14. Describe the difference between quantitative and qualitative assessment?

The qualitative impact analysis prioritizes the risks and identifies areas for immediate improvement in addressing the vulnerabilities and it does not provide specific quantifiable measurements of the magnitude of the impacts, therefore making a cost‐benefit analysis of any recommended controls difficult.

The quantitative impact analysis provides a measurement of the impacts’ magnitude, which can be used in the cost‐benefit analysis of recommended controls and depending on the numerical ranges used to express the measurement, the meaning of the quantitative impact analysis may be unclear such as loss of public confidence, loss of credibility.

15. Name and describe six risk mitigation options.

•Risk Assumption ‐ To accept the potential risk and continue operating the IT system or to implement controls to lower the risk to an acceptable level

•Risk Avoidance ‐ To avoid the risk by eliminating the risk cause and/or consequence.

•Risk Limitation ‐ To limit the risk by implementing controls that minimize the adverse impact of a threat’s exercising vulnerability.

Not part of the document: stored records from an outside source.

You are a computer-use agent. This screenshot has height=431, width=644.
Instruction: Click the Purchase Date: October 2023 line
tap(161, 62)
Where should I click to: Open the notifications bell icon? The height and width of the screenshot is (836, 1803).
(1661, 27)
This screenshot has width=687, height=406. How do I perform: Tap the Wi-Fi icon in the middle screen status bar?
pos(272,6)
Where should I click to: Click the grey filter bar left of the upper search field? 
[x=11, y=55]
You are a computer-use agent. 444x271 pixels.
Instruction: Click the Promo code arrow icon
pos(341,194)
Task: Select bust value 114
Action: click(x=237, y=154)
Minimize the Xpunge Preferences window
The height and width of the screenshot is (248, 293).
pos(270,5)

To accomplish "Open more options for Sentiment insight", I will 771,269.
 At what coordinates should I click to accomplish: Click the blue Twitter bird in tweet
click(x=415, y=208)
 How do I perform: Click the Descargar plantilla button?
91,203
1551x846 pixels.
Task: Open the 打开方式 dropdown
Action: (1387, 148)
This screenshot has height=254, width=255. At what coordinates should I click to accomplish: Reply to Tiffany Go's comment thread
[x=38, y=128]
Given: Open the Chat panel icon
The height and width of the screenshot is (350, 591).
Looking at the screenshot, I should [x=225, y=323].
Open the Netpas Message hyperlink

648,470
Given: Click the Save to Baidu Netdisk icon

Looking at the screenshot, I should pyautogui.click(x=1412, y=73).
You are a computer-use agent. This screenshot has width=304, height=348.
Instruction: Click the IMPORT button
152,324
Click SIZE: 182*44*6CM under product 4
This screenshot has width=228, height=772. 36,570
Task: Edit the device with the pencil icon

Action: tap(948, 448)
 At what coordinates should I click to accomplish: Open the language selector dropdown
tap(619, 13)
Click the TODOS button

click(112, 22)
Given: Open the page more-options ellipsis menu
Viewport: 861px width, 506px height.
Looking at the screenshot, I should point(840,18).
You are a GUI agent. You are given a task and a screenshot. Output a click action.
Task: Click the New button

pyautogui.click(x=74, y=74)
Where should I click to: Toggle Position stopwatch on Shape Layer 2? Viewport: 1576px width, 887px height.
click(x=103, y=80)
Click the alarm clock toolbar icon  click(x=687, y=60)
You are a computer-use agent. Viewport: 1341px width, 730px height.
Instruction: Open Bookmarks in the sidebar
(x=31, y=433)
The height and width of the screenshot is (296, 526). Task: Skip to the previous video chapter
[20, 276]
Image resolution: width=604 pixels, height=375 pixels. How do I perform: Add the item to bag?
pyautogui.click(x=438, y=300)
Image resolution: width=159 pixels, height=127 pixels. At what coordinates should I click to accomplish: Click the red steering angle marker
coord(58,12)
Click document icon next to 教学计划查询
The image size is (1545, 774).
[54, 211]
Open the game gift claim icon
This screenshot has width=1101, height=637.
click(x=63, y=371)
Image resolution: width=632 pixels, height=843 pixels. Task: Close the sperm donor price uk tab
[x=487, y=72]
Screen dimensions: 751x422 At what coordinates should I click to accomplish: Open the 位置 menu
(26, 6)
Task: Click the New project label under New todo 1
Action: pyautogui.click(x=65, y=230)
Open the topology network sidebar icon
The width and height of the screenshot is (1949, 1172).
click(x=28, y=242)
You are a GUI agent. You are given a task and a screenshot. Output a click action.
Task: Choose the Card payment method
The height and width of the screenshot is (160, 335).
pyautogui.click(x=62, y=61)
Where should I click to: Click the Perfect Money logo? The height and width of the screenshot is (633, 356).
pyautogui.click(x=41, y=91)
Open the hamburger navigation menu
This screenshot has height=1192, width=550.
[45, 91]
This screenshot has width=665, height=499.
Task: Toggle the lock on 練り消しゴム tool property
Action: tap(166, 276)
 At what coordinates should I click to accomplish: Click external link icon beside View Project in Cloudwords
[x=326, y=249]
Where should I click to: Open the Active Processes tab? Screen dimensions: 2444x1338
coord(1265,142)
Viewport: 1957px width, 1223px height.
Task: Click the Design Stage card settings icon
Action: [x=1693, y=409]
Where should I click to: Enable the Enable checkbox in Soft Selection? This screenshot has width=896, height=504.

•Risk Planning ‐ To manage risk by developing a risk mitigation plan that prioritizes, implements, and maintains controls

•Research and Acknowledgment ‐To lower the risk of loss by acknowledging the vulnerability or flaw and researching controls to correct the vulnerability

•Risk Transference ‐To transfer the risk by using other options to compensate for the loss, such as purchasing insurance

16. What is residual risk?

This is the risk remaining after the implementation of new or enhanced controls. Practically no IT system is risk free, and not all implemented controls can eliminate the risk they are intended to address or reduce the risk level to zero.

References:

NIST 800‐30 ‐ Risk Management in IT systems by Gary Stoneburner, Alice Goguen, and Alexis Feringa.